- **EXERCISE INSTRUCTIONS**
Each entry needs to be retyped exactly.

[[ SOURCE DATA open ]]

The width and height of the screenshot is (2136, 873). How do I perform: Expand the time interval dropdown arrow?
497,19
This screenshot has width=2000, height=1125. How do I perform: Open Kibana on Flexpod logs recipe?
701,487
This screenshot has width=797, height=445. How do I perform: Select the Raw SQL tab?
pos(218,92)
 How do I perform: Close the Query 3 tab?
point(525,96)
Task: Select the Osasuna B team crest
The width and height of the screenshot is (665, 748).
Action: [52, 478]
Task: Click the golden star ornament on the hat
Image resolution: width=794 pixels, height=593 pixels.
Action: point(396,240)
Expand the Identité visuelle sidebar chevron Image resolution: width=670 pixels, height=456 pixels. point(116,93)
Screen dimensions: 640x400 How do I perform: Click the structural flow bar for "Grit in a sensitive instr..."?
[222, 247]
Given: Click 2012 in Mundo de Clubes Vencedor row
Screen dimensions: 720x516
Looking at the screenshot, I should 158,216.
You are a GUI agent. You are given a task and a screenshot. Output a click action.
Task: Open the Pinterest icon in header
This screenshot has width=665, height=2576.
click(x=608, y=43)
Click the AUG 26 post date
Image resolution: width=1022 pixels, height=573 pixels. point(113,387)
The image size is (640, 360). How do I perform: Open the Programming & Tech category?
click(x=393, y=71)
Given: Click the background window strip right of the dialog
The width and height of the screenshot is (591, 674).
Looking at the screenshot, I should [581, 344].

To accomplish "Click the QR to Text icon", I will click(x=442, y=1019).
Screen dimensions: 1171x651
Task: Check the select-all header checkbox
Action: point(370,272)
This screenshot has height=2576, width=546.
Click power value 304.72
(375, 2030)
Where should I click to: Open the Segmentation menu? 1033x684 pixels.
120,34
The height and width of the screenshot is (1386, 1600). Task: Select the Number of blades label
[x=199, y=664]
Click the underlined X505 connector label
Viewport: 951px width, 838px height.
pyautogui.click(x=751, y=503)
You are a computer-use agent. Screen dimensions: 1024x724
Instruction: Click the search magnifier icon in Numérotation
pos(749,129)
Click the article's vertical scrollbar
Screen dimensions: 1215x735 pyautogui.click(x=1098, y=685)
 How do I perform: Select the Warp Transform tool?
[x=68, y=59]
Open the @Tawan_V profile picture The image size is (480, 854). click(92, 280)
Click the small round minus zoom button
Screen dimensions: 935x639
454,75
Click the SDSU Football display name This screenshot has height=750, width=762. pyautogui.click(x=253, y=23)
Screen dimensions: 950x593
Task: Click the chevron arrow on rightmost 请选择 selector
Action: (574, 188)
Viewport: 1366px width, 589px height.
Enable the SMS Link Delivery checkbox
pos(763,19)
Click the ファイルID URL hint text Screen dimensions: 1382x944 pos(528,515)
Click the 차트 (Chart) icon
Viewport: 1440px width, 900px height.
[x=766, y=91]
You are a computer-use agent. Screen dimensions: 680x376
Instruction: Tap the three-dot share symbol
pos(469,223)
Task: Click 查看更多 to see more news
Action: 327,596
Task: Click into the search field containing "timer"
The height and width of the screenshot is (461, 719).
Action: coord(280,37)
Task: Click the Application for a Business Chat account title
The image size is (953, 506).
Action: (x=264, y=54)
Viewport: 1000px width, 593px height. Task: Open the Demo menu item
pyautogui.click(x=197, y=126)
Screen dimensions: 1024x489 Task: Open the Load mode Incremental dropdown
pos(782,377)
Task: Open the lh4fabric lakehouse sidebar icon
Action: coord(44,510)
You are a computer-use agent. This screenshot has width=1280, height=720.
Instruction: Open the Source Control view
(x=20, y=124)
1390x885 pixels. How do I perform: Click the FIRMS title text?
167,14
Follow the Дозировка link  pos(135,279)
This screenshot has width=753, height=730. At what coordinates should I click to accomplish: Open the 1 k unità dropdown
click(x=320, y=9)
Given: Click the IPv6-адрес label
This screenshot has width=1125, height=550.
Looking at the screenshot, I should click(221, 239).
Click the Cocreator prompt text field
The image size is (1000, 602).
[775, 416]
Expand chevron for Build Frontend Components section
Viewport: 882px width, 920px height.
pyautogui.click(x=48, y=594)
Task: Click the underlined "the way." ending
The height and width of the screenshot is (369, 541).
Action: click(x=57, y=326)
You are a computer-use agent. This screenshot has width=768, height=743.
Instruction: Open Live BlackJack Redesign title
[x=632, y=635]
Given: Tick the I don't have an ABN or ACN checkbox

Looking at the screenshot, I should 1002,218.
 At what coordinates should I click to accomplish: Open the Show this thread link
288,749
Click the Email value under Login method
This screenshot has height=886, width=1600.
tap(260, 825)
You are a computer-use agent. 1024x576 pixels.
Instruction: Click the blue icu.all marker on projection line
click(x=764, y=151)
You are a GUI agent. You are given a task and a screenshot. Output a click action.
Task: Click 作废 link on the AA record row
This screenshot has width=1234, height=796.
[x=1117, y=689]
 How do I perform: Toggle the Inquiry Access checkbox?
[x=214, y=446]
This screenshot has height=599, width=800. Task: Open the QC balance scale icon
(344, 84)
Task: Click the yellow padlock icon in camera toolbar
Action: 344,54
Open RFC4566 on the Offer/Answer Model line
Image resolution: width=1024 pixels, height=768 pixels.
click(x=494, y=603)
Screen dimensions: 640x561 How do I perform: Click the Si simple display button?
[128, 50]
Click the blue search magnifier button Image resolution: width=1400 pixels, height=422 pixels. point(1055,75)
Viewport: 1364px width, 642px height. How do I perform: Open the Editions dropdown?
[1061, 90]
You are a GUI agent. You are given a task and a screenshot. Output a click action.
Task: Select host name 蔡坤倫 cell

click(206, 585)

[[ SOURCE DATA closed ]]

- **EXERCISE OUTPUT**
The width and height of the screenshot is (2136, 873). How do I perform: Expand the time interval dropdown arrow?
497,19
This screenshot has width=2000, height=1125. How do I perform: Open Kibana on Flexpod logs recipe?
701,487
This screenshot has width=797, height=445. How do I perform: Select the Raw SQL tab?
pos(218,92)
 How do I perform: Close the Query 3 tab?
point(525,96)
Task: Select the Osasuna B team crest
The width and height of the screenshot is (665, 748).
Action: [52, 478]
Task: Click the golden star ornament on the hat
Image resolution: width=794 pixels, height=593 pixels.
Action: point(396,240)
Expand the Identité visuelle sidebar chevron Image resolution: width=670 pixels, height=456 pixels. point(116,93)
Screen dimensions: 640x400 How do I perform: Click the structural flow bar for "Grit in a sensitive instr..."?
[222, 247]
Given: Click 2012 in Mundo de Clubes Vencedor row
Screen dimensions: 720x516
Looking at the screenshot, I should 158,216.
You are a GUI agent. You are given a task and a screenshot. Output a click action.
Task: Open the Pinterest icon in header
This screenshot has width=665, height=2576.
click(x=608, y=43)
Click the AUG 26 post date
Image resolution: width=1022 pixels, height=573 pixels. point(113,387)
The image size is (640, 360). How do I perform: Open the Programming & Tech category?
click(x=393, y=71)
Given: Click the background window strip right of the dialog
The width and height of the screenshot is (591, 674).
Looking at the screenshot, I should [581, 344].

To accomplish "Click the QR to Text icon", I will click(x=442, y=1019).
Screen dimensions: 1171x651
Task: Check the select-all header checkbox
Action: point(370,272)
This screenshot has height=2576, width=546.
Click power value 304.72
(375, 2030)
Where should I click to: Open the Segmentation menu? 1033x684 pixels.
120,34
The height and width of the screenshot is (1386, 1600). Task: Select the Number of blades label
[x=199, y=664]
Click the underlined X505 connector label
Viewport: 951px width, 838px height.
pyautogui.click(x=751, y=503)
You are a computer-use agent. Screen dimensions: 1024x724
Instruction: Click the search magnifier icon in Numérotation
pos(749,129)
Click the article's vertical scrollbar
Screen dimensions: 1215x735 pyautogui.click(x=1098, y=685)
 How do I perform: Select the Warp Transform tool?
[x=68, y=59]
Open the @Tawan_V profile picture The image size is (480, 854). click(92, 280)
Click the small round minus zoom button
Screen dimensions: 935x639
454,75
Click the SDSU Football display name This screenshot has height=750, width=762. pyautogui.click(x=253, y=23)
Screen dimensions: 950x593
Task: Click the chevron arrow on rightmost 请选择 selector
Action: (574, 188)
Viewport: 1366px width, 589px height.
Enable the SMS Link Delivery checkbox
pos(763,19)
Click the ファイルID URL hint text Screen dimensions: 1382x944 pos(528,515)
Click the 차트 (Chart) icon
Viewport: 1440px width, 900px height.
[x=766, y=91]
You are a computer-use agent. Screen dimensions: 680x376
Instruction: Tap the three-dot share symbol
pos(469,223)
Task: Click 查看更多 to see more news
Action: 327,596
Task: Click into the search field containing "timer"
The height and width of the screenshot is (461, 719).
Action: coord(280,37)
Task: Click the Application for a Business Chat account title
The image size is (953, 506).
Action: (x=264, y=54)
Viewport: 1000px width, 593px height. Task: Open the Demo menu item
pyautogui.click(x=197, y=126)
Screen dimensions: 1024x489 Task: Open the Load mode Incremental dropdown
pos(782,377)
Task: Open the lh4fabric lakehouse sidebar icon
Action: coord(44,510)
You are a computer-use agent. This screenshot has width=1280, height=720.
Instruction: Open the Source Control view
(x=20, y=124)
1390x885 pixels. How do I perform: Click the FIRMS title text?
167,14
Follow the Дозировка link  pos(135,279)
This screenshot has width=753, height=730. At what coordinates should I click to accomplish: Open the 1 k unità dropdown
click(x=320, y=9)
Given: Click the IPv6-адрес label
This screenshot has width=1125, height=550.
Looking at the screenshot, I should click(221, 239).
Click the Cocreator prompt text field
The image size is (1000, 602).
[775, 416]
Expand chevron for Build Frontend Components section
Viewport: 882px width, 920px height.
pyautogui.click(x=48, y=594)
Task: Click the underlined "the way." ending
The height and width of the screenshot is (369, 541).
Action: click(x=57, y=326)
You are a computer-use agent. This screenshot has width=768, height=743.
Instruction: Open Live BlackJack Redesign title
[x=632, y=635]
Given: Tick the I don't have an ABN or ACN checkbox

Looking at the screenshot, I should 1002,218.
 At what coordinates should I click to accomplish: Open the Show this thread link
288,749
Click the Email value under Login method
This screenshot has height=886, width=1600.
tap(260, 825)
You are a computer-use agent. 1024x576 pixels.
Instruction: Click the blue icu.all marker on projection line
click(x=764, y=151)
You are a GUI agent. You are given a task and a screenshot. Output a click action.
Task: Click 作废 link on the AA record row
This screenshot has width=1234, height=796.
[x=1117, y=689]
 How do I perform: Toggle the Inquiry Access checkbox?
[x=214, y=446]
This screenshot has height=599, width=800. Task: Open the QC balance scale icon
(344, 84)
Task: Click the yellow padlock icon in camera toolbar
Action: 344,54
Open RFC4566 on the Offer/Answer Model line
Image resolution: width=1024 pixels, height=768 pixels.
click(x=494, y=603)
Screen dimensions: 640x561 How do I perform: Click the Si simple display button?
[128, 50]
Click the blue search magnifier button Image resolution: width=1400 pixels, height=422 pixels. point(1055,75)
Viewport: 1364px width, 642px height. How do I perform: Open the Editions dropdown?
[1061, 90]
You are a GUI agent. You are given a task and a screenshot. Output a click action.
Task: Select host name 蔡坤倫 cell

click(206, 585)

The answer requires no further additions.